Blogger n.v. said...

My 12 year old neighbour, who had a baby last year, will be in Nevada shortly. Expect her and a box of Malimars as a gift for putting her up.

PS - 12 Yr Old Skank enjoys oral on Sundays, horseback riding, and fictional accounts of the Holocaust.

Blogger Brookelina said...

Sorry, Las Vegas is left of center - the center is South Florida.

Blogger Rachel said...

"Who was her ob/gyn, Kofi Annan?"

Fuck! I love you so hard!

Blogger yournamehere said...

I'm glad we're in agreement.

I especially liked the conversation about Jesus not wanting to cuddle.

no, she had her eye on an Eskimo manning the fryer. I think he'd complete her set.

thank you. Please be seated.

a wise man once said, comedy is tragedy plus time.

Blogger yournamehere said...

I hope the coffee wasn't too hot. I don't need to post a disclaimer, do I?

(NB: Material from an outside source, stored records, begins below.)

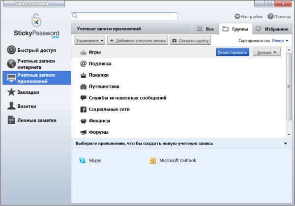Collapse the application selection panel arrow
The height and width of the screenshot is (206, 295).
[x=286, y=144]
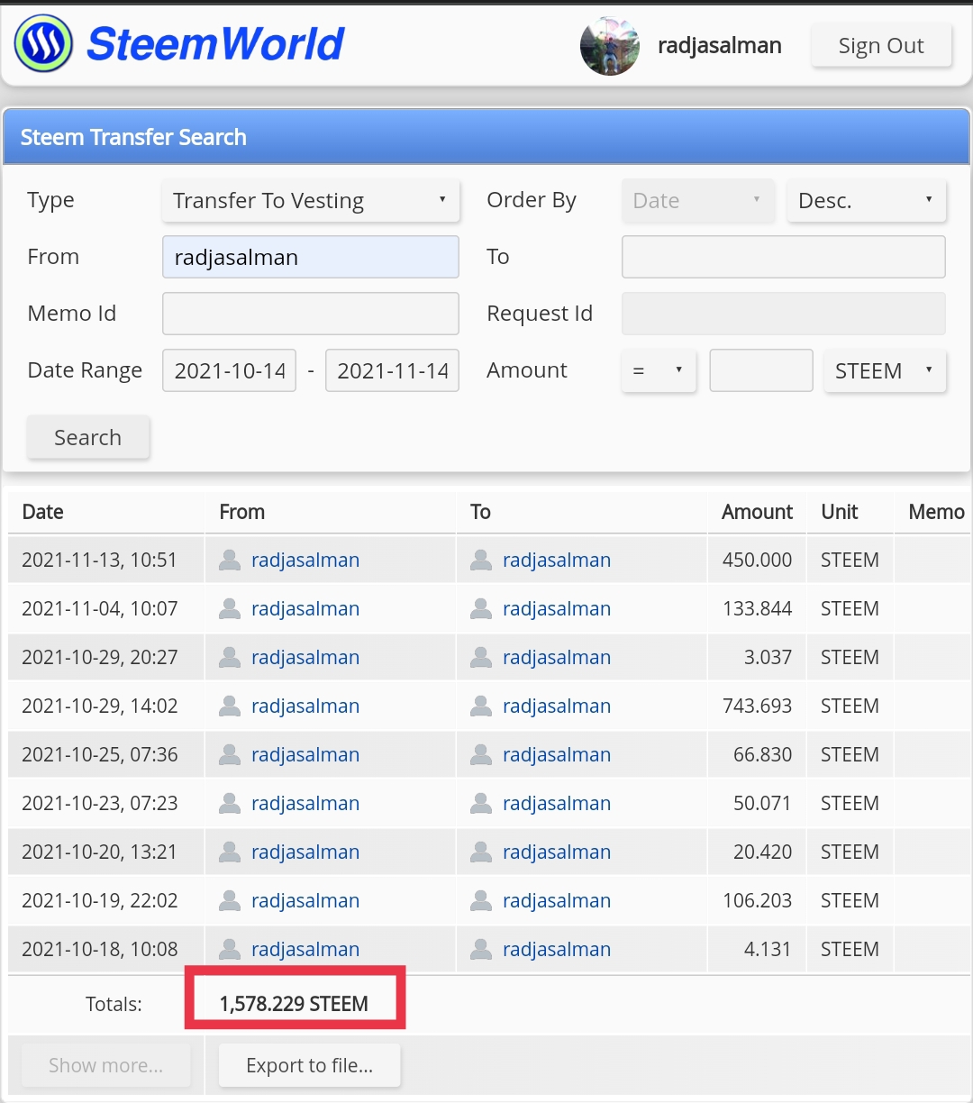Click user icon in From column of the 2021-10-29, 14:02 row
This screenshot has width=973, height=1103.
[x=230, y=706]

The NBL is a good place to meet chicks. And oral contraception around here means screaming "Pull it out and decorate my tummy."

Dry those tears. And thanks for the kind words.

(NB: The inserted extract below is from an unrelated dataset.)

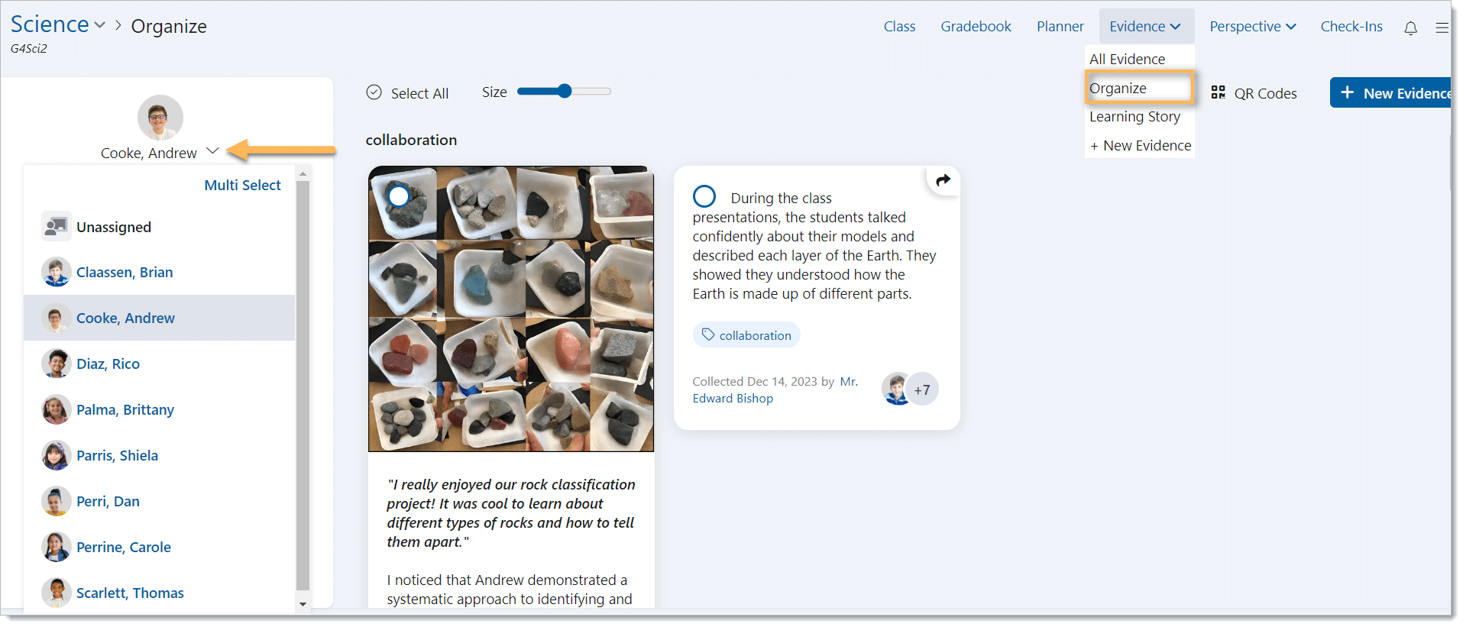Screen dimensions: 1463x627
Task: Open the hamburger menu icon
Action: [x=1442, y=27]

I'm glad you love me for my mind. It's the only hope I have.

She just wanted to spread the neglect, I suppose.

Blogger yournamehere said...

For the sake of brevity, just say, "Leave the gun. Take the cannollis" and I'll get your meaning.

no thanks, dear. The only saucy twelve-year-old I want is a bottle of bourbon.

I know people who moved here from Florida who'll agree with you, but they have gambling addictions.

I was a little dyslexic when I first saw your comment and thought it read "Love! I fuck you so hard!" I had to take a moment to compose myself.

Blogger JackassJimmy said...

no, she had her eye on an Eskimo manning the fryer. I think he'd complete her set.

Her set....would this be her set of...wait for it..."Gettin' some Action-Figures?!?!"

ok, it was much funnier in my head.

Great blog, I'll be here all week, try the veal.


Blogger yournamehere said...

J. Jimmy,
No, that wasn't bad at all. Don't be so hard on yourself.

There's nothing else to add, so I'll just say...the welfare strollers nipping at your heels was my personal favorite.

Blogger yournamehere said...

I only write this blog to please you, so I'm glad you were amused.

Blogger Cincysundevil said...

I think I nearly pissed myself when I read this ... damn, this is freaking hilarious!!

Blogger yournamehere said...

Damn, I just saw this comment. Thanks for the compliment.